Recently, I was sent a phishing email at work. This one was not from a malicious hacker, though. It was sent internally to teach employees the scary dangers of opening “untrustworthy” emails. Oh the humanity! However, this email didn’t really have to do with phishing – it just contained a link to a supposed tracking number of a package that I didn’t order.
If you didn’t know, phishing is the act of trying to “fish” for information from people by posing as credible sources. Most of us know how to avoid Nigerian Princes and Russian Brides, but there are legitimate scams out there. The important thing to keep in mind is to always check your URLs for misspelled/questionable links and to never give out any personal information. Back to the story, this is where things get interesting.
It seems that the company that sent me this email also sent emails to my coworkers as well (this makes sense, and isn’t too weird). Yet by sending out multiple emails, we could see that the email’s URLs have a distinct pattern:
With the irony surmounting, let’s just say that it’s fairly easy to deduce that the query takes base 16 values: 0-9 or a-f. This means that there are 16 possible combinations per spot, leading to 16^6 possible choices or 16,777,216 possible values. While this sounds like a lot of combinations for most people, it’s a fairly easy number for computers to crack. Even worse, these query variations don’t only lead to internal personalized webpages, but they also lead to external companies!

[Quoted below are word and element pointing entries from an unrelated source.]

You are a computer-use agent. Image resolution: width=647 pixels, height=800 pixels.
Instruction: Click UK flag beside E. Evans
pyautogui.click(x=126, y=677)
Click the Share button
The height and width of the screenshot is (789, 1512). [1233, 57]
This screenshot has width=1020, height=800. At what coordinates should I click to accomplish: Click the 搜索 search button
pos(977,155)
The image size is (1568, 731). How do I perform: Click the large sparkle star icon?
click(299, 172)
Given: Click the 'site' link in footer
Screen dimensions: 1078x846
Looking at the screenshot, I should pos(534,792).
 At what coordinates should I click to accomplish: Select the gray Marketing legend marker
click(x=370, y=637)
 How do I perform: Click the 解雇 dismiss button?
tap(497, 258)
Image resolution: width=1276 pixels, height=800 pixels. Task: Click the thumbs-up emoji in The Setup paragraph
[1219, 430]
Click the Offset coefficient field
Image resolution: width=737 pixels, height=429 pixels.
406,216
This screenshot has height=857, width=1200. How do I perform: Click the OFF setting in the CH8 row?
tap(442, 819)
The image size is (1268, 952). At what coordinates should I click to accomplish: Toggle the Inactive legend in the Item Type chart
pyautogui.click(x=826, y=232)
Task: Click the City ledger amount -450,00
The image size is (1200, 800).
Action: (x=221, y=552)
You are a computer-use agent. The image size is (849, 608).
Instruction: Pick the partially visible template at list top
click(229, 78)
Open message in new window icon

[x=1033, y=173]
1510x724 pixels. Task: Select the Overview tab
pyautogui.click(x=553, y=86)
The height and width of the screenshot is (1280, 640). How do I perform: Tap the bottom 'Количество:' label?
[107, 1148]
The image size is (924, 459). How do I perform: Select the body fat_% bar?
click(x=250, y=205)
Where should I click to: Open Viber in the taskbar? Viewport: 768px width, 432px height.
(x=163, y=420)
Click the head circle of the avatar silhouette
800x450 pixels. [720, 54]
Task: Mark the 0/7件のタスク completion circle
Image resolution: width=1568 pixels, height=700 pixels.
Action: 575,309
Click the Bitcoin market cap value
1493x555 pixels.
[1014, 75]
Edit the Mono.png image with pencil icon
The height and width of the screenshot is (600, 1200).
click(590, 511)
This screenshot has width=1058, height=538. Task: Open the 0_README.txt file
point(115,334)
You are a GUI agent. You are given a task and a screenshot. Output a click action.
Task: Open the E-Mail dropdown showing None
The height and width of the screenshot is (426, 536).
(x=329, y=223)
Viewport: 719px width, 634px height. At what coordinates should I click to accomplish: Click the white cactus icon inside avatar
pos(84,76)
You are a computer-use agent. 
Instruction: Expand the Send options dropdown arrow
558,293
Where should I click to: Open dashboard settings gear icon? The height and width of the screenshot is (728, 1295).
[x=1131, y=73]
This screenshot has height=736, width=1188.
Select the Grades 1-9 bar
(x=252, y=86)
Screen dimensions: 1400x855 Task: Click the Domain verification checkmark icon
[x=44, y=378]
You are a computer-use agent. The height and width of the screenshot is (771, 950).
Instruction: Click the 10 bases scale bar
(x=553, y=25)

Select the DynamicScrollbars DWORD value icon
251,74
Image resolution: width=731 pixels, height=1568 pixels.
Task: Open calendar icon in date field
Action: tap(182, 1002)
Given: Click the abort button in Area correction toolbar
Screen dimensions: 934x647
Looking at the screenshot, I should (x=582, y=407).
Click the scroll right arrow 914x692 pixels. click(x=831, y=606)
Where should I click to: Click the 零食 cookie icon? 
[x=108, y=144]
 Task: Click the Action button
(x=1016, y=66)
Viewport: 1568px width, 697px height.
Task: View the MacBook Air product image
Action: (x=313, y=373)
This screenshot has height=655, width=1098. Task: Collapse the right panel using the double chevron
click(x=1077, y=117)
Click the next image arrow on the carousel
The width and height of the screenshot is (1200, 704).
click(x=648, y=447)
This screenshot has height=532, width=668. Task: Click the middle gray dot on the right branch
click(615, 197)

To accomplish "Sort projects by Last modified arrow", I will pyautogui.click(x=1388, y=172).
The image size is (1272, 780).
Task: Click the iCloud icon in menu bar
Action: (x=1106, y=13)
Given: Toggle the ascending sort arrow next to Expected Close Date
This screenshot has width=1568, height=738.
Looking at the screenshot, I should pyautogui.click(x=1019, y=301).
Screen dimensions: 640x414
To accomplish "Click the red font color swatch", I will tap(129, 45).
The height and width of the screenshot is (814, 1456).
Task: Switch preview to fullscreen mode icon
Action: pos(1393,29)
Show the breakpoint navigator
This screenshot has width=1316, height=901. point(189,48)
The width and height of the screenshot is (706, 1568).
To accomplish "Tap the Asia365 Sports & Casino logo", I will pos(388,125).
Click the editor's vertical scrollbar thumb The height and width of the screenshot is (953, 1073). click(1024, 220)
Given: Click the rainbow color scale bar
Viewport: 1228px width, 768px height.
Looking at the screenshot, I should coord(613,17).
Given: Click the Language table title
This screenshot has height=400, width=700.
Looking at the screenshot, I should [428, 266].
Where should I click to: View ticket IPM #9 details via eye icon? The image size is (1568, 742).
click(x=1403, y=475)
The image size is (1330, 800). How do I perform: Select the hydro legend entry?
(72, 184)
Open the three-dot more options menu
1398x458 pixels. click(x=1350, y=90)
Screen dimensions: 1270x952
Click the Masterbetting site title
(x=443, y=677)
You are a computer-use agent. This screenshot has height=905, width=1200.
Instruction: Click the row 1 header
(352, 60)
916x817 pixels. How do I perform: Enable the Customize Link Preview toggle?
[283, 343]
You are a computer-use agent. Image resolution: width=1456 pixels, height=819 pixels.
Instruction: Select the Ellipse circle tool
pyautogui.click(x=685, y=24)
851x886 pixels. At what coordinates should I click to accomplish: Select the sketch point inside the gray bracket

From the banking industry, to the entertainment industry, to consultants, we’re able to see which companies are using this service – and by extension, how many emails are being sent to each company. For a security company, this doesn’t seem like a very secure practice. Especially because it can be easily remedied. For example, changing to an 8 character code leads to approximately 4 billion additional combinations. A 16 character code (abcd12345678efef for example) allows for 18,446,744,073,709,552,000 combinations! Clearly, it doesn’t take that much additional effort to generate a random number that’s hidden within a larger code, thus protecting customer privacy. Though it should go without saying, do your part when protecting the identity of your customers, don’t group them all together in tiny clusters.